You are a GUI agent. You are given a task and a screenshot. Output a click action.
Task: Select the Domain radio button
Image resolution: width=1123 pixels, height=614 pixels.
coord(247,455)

==

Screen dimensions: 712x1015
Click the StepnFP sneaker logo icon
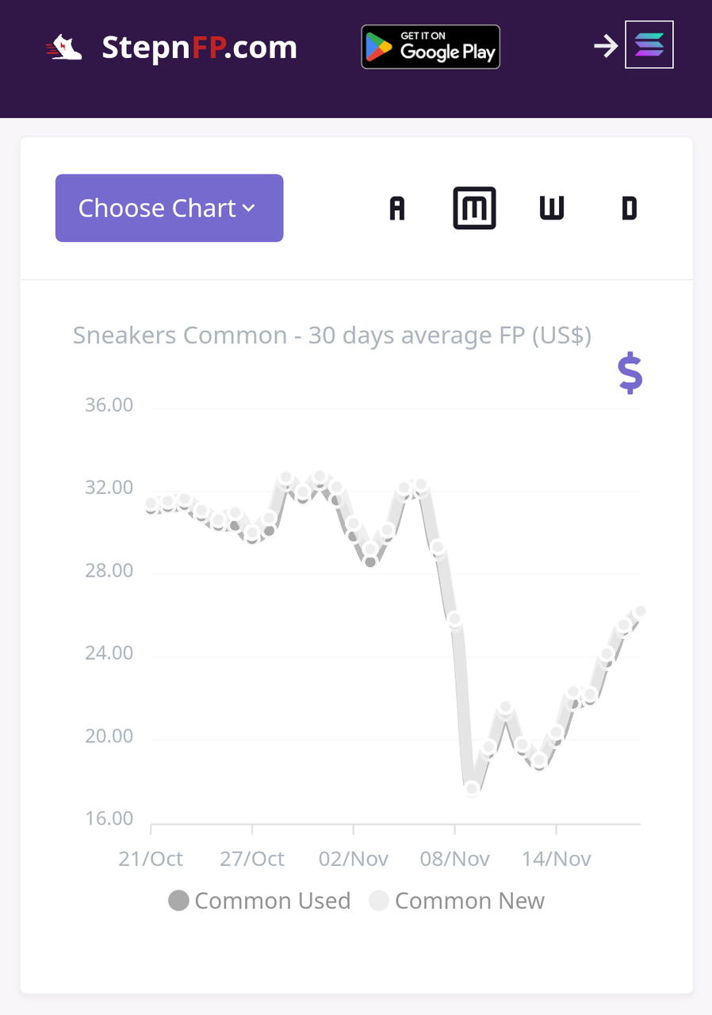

__TASK DIRECTIONS__. Looking at the data above, return every line from the one with "Screen dimensions: 712x1015" down to the one with "Click the StepnFP sneaker logo icon", exactly and inclusively.

__YOUR RESPONSE__.
Screen dimensions: 712x1015
Click the StepnFP sneaker logo icon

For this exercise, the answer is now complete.